Tamponade the nasal cavity tightly with antiseptic impregnated gauze. It is advisable to suture the nostrils shut to retain the tampon in position.

The tampon and trachea tube may be removed in 48 hours. After operation, nasal cavity may be irrigated with a mild antiseptic solution through the trephine opening.

Foreign body in Nasal Cavity

Rostral turbinate system helps in the filtering of direct entry of small foreign bodies and very rarely they get lodged in the nasal mucosa to cause inflammation.

Clinical signs of Foreign body

Clinical signs of Foreign body in animals are-

  • Epistaxis
  • Excessive sneezing
  • Purulent discharge unilateral

Diagnosis of foreign body

  • Direct visualization with magnification
  • Otoscopy of the rostarl nasal passage.
  • Radiography- plain and with contrast radiography

Treatment of foreign body

Removal of the foreign body depends on the space and location. If Rostral side foreign body, use of a small alligator forceps along with endoscope. if Caudal side foreign body, it may be embedded in the mucosa or free in the passage, use of a flexible endoscope.
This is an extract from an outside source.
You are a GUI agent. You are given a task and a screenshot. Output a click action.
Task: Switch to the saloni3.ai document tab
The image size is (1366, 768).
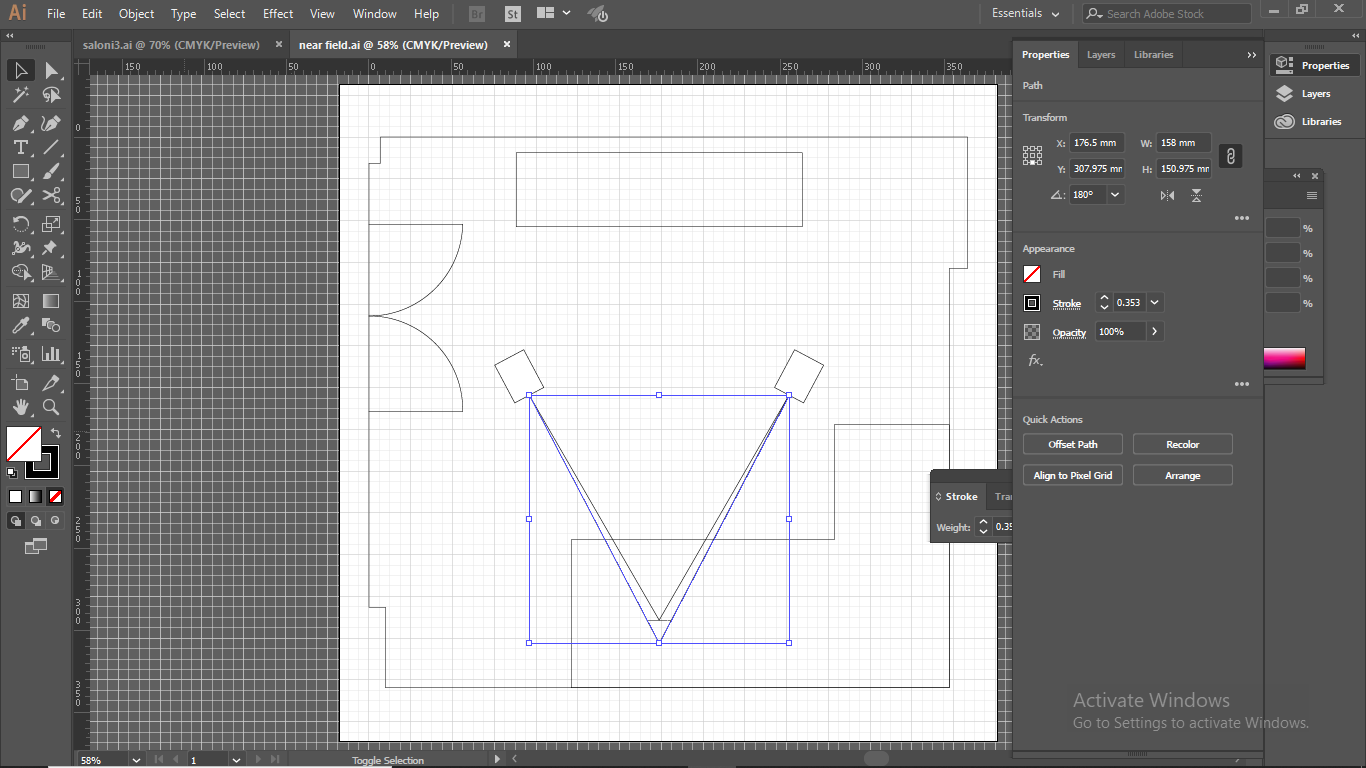pyautogui.click(x=171, y=45)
Nasopharynx 2-4 mm diameter arthroscope or in large dogs with a bronchoscope can be used.

Surgical approach for foreign body removal

There are two surgical approach for foreign body removal in animals-

  1. Dorsal approach
  2. Ventral approach

Dorsal approach

Make a dorsal midline skin incision from the caudal aspect of the nasal septum to the medial canthus of the orbit. Explore both the sides of the nasal cavity.

A bone saw can be used to elevate the periosteal flap on the proposed entry.

Gently lavage the nasal passage and remove the foreign body. Bone flaps are sutured by 3-0 or 4-0 wire sutures. close the skin with apposition sutures.

Ventral approach

Make a midline incision in the hard palate. Elevate the muco-periostium, without damaging the palatine vessels and nerves. Extend the incision caudally to the soft palate.

Incise the palatine bone with rongeurs or power driven burr. Explore the nasal cavity. After removing the foreign body Close the nasal mucosa and oral mucosa with simple interrupted sutures.